Gender segregation in the work place according to functionalist’s theory, explains that it occurs due to increased responsibility of women. Women are seen to have less commitment, training and expertise in the job market. Most employers end up paying them less salary as compared to their male colleagues at the same level (Klein, 1985, p.80). Gender ideologies always prevent gender equality in the labour market. The block diagram bellow explains the cycle of the inequality perspective leading to negative perception on women by the employers.
There are more ways by which discrimination is experienced in the work place in the UK. Direct inequality happens when employer for instance offer driving job to only male applicants while indirect discrimination cases occur where given work condition only favour one group of people. Women are forced to work until late and even overtime irrespective of any domestic responsibility that they have.

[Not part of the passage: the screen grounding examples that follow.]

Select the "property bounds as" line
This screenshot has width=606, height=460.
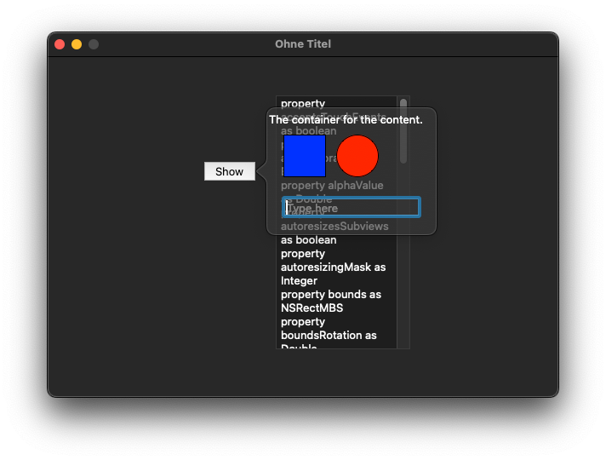pyautogui.click(x=331, y=295)
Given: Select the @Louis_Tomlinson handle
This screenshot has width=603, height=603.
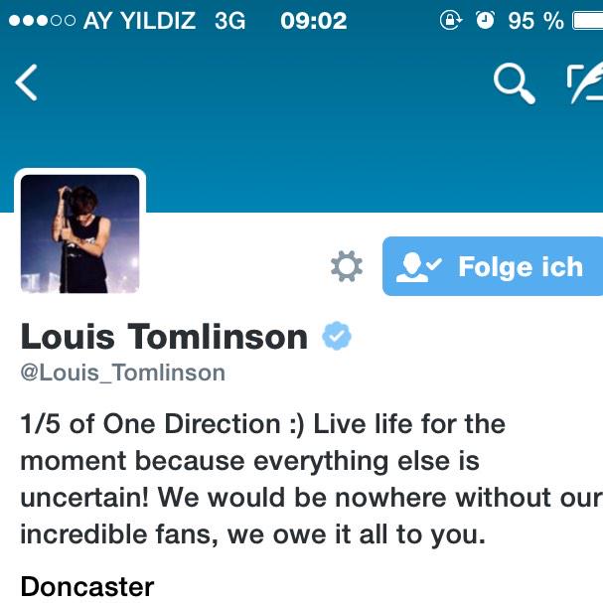Looking at the screenshot, I should (123, 373).
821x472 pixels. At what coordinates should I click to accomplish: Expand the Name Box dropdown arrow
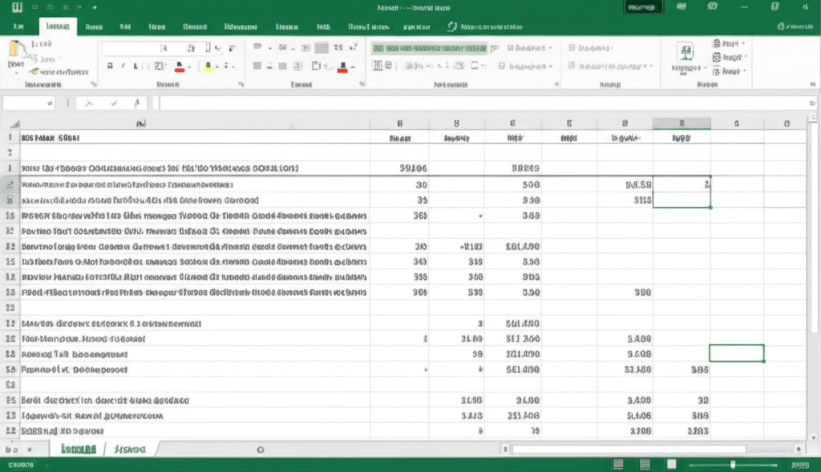point(50,103)
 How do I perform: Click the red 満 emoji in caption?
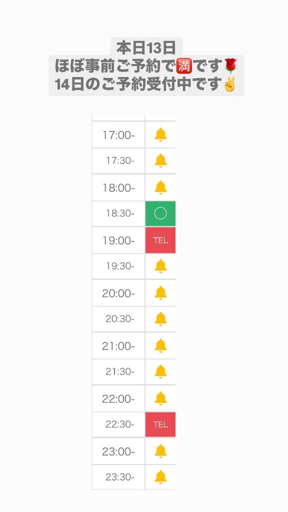click(x=184, y=67)
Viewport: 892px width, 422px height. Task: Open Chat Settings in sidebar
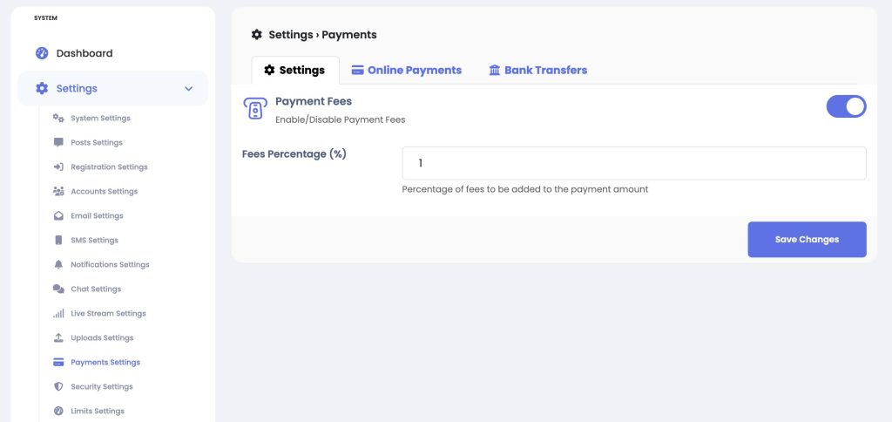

Harassment of any kind is a way of reflecting inequality at the work place. This mainly takes place in the offices or dinners held by the company for the employees. Most of which are sexual harassment. In addition, victimization at work place is rampant. The employer usually may favour one person of the opposite sex based on personal interest. Treating a person unfairly also amounts to discrimination at work (Klein, 1985, p.67). This mainly happen the employees who are ignorant of their rights. With this, inequality based on gender or race is felt in Some UK companies.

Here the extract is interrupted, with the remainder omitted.